Why Use In Vitro Models to validate active ingredients?
To obtain scientific evidence about the real effect of an active ingredient in the body, in vitro digestion models have become an essential tool. These tests allow researchers to reproduce, in a controlled way, the physiological conditions that occur throughout the digestive process — from the oral phase to colonic fermentation.
Dynamic in vitro models accurately reproduce key variables such as pH, transit time, the presence of digestive enzymes, and salt concentration at each stage of the digestive system.

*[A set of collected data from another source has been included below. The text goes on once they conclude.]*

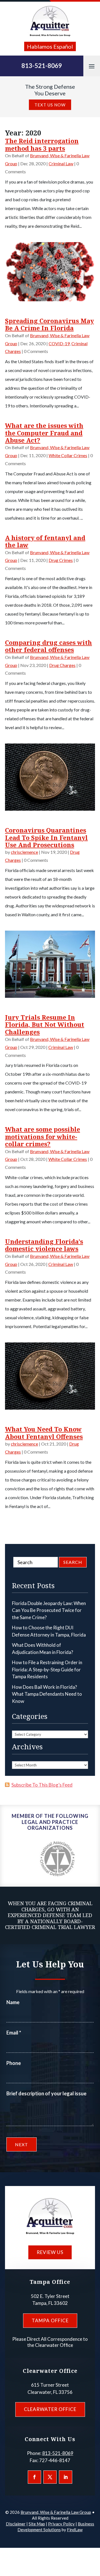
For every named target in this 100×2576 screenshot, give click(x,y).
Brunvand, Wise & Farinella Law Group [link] (56, 2512)
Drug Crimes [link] (61, 560)
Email (13, 2033)
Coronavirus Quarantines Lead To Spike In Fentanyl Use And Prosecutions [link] (46, 837)
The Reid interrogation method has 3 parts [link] (42, 144)
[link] (50, 21)
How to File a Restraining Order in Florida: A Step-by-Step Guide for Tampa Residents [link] (47, 1669)
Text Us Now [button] (50, 104)
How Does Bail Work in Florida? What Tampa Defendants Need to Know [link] (47, 1694)
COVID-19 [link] (59, 343)
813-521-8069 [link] (41, 65)
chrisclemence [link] (24, 852)
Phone (13, 2063)
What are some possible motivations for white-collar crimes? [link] (42, 1136)
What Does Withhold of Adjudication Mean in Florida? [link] (42, 1648)
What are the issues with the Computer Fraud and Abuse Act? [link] (44, 432)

In addition to enabling the study of an ingredient’s behavior along the gastrointestinal tract, they provide an effective means to analyze its potential functional or beneficial effects after digestion and absorption. This methodology is also successfully applied in the field of animal digestive health, where in vitro digesters allow the evaluation of functional ingredients without resorting to animal testing.
These assays typically cover:
- Oral phase, where the initial release of the ingredient is evaluated.
- Gastric phase, to study its stability under acidic conditions.
- Intestinal phase, critical for determining its bioavailability.
- Colonic phase, which allows analysis of microbial fermentation and production of active metabolites.
After digestion, intestinal absorption can also be simulated using cell culture models such as the Caco-2 cell line, representative of the human intestinal epithelium. This technique helps estimate which fraction of the ingested compound could actually reach the bloodstream (the bioavailable fraction), which is crucial for ingredients with systemic effects.
Thanks to their versatility, reproducibility, and lower cost compared with in vivo studies, these models are increasingly used in both research and the development of new nutraceutical, functional, and veterinary products.